Nei raid infatti, dicono i militari americani, potrebbero esserci stati dei “danni collaterali”.

“Il nostro compound è più grande di un campo di calcio – spiega Bart Janssens, uno dei responsabili di Medici senza Frontiere – E noi abbiamo più volte comunicato a tutte le fazioni in guerra attraverso i GPS le esatte coordinate dell’ospedale. Davvero non capiamo come possa essere avvenuto un attacco del genere e non accettiamo la definizione di danno collaterale”.

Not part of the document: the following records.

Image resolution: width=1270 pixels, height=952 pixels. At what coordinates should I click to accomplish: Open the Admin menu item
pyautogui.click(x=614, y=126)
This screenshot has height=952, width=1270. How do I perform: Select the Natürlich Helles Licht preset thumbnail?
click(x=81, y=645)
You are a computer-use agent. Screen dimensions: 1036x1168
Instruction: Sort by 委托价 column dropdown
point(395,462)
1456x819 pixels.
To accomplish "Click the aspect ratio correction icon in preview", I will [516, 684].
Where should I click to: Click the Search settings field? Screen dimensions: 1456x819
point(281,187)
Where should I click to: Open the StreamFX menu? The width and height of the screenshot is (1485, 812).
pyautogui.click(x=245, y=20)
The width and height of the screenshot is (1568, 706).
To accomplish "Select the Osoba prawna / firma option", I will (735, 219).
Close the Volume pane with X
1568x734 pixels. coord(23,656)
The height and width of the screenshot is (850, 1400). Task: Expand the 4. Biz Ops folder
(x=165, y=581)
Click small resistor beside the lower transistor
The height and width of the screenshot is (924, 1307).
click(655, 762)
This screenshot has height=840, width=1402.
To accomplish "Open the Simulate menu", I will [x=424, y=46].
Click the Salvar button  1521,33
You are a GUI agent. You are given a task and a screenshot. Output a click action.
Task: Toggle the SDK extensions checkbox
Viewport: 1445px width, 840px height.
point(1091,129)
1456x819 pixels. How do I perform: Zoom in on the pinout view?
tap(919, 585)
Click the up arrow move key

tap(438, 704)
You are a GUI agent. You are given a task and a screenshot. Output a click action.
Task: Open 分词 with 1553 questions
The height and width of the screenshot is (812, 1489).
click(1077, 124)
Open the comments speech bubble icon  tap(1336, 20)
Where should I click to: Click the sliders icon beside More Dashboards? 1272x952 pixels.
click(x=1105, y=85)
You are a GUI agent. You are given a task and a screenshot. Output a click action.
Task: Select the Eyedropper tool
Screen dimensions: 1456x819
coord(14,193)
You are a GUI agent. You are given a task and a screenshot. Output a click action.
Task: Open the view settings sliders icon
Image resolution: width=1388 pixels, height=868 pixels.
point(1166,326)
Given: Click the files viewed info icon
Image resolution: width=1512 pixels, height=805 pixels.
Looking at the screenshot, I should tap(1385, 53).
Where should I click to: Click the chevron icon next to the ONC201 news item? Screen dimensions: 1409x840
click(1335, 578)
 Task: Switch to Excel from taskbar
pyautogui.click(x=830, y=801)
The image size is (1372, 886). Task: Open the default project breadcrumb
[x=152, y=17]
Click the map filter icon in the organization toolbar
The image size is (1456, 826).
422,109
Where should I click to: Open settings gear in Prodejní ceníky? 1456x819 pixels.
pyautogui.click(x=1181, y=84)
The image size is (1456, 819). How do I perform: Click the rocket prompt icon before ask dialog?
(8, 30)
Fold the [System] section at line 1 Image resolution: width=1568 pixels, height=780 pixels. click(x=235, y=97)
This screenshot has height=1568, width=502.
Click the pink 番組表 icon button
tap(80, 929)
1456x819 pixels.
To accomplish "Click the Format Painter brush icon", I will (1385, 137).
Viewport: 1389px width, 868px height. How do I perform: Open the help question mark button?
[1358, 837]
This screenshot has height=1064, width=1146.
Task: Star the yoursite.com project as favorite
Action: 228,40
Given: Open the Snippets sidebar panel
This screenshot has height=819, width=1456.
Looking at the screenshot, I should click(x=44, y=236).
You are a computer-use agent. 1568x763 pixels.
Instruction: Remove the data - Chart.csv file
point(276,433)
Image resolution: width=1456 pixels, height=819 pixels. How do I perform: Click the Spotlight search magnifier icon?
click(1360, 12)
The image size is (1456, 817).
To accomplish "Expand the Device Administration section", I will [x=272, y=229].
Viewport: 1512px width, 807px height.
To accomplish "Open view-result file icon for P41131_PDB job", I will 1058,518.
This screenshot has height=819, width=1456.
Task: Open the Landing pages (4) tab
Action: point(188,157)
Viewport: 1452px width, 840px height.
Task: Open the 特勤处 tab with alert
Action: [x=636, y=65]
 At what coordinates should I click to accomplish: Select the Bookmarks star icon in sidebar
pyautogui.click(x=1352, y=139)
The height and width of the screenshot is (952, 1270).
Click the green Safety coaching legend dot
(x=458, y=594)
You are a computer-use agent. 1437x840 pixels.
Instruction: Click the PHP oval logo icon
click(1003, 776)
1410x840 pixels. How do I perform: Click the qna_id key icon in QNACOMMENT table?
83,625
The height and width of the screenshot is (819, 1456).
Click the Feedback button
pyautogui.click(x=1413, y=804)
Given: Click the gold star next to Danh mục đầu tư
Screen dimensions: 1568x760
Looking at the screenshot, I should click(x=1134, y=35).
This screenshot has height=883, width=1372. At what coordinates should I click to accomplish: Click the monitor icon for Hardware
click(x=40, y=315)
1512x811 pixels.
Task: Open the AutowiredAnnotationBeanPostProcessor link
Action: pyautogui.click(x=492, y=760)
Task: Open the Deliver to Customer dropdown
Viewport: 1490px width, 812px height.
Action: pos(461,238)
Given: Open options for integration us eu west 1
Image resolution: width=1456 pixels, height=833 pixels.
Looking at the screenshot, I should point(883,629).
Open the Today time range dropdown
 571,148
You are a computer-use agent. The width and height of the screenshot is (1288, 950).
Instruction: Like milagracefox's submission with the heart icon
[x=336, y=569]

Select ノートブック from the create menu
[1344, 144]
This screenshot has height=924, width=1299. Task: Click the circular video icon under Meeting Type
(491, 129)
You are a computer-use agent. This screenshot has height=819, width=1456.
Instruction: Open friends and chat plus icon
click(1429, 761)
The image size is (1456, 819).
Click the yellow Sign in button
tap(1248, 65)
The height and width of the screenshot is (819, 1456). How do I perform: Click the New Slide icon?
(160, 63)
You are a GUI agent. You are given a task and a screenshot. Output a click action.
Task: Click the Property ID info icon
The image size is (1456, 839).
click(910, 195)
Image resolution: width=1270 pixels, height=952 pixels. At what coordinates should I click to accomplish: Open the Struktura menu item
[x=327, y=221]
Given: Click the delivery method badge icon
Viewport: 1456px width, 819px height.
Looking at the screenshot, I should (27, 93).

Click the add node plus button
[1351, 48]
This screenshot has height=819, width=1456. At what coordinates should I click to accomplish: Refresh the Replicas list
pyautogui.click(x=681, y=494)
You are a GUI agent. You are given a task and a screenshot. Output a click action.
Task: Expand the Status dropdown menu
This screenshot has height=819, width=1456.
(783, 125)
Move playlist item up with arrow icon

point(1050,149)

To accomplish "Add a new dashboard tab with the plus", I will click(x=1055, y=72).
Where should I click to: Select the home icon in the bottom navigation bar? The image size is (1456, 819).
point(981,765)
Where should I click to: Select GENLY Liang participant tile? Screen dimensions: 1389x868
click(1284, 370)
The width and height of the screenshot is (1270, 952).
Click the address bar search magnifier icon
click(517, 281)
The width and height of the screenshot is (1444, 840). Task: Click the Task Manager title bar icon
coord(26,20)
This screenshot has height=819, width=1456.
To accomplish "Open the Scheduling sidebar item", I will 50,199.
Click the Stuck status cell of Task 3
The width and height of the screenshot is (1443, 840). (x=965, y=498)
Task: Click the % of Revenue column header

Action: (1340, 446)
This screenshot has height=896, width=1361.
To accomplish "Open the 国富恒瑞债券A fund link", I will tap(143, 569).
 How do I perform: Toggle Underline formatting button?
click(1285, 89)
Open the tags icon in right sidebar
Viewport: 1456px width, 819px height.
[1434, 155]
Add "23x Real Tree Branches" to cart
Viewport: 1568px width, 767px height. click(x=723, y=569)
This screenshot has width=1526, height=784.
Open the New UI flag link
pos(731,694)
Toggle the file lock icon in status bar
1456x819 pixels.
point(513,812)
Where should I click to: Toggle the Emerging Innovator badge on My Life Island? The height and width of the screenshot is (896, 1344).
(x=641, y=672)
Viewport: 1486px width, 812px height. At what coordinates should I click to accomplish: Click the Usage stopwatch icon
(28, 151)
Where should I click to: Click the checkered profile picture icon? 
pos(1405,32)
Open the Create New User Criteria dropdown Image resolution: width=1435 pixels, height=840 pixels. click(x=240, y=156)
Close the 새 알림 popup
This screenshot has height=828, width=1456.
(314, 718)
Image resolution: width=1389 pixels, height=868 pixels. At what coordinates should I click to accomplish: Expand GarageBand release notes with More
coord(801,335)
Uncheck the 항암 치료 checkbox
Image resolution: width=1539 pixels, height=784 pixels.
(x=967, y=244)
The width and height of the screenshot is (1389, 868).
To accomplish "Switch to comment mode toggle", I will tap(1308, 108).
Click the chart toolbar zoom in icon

La struttura ospitava 180 persone, tra medici e pazienti. Tra i morti 3 erano bambini piccoli e la quasi totalità giovani. Per giorni, Medici Senza Frontiere ha continuato a invocare  un’inchiesta internazionale: : “Non possiamo accettare che questa terribile perdita di vite sia archiviata come semplice danno collaterale… Con il fondato sospetto che si tratti di un crimine di guerra, chiediamo un’investigazione trasparente, condotta da un ente indipendente”. L’Ong ha anche denunciato che il bombardamento è proseguito Il ministero della Difesa Usa ha aperto un’indagine. Conclusioni? Nessun errore, nessuna scusa. Caso mai “rincrescimento”, per un’operazione militare che, “purtroppo”, ha provocato “danni collaterali”.

La violenza sta anche nelle parole usate. Un discorso che non riguarda solo l’America ma che coinvolge la Nato, alleanza della quale l’Italia fa parte. I civili uccisi vengono chiamati, dalle autorità della coalizione Nato, “morti collaterali”, o “collateral demages”, ossia, per l’appunto, “danni collaterali”

La guerra per l’attacco alle Torri gemelle è stata  la più sanguinosa per gli Usa, è costata oltre 2.500 militari agli Stati Uniti. Si stima che circa 150 mila afghani abbiano perso la vita. Un record che ha contribuito ad alimentare l’ideologia e l’odio che l’America aveva cercato di sconfiggere andando in Afghanistan.

E quell’odio non è un “danno collaterale”, ma il lascito di guerra.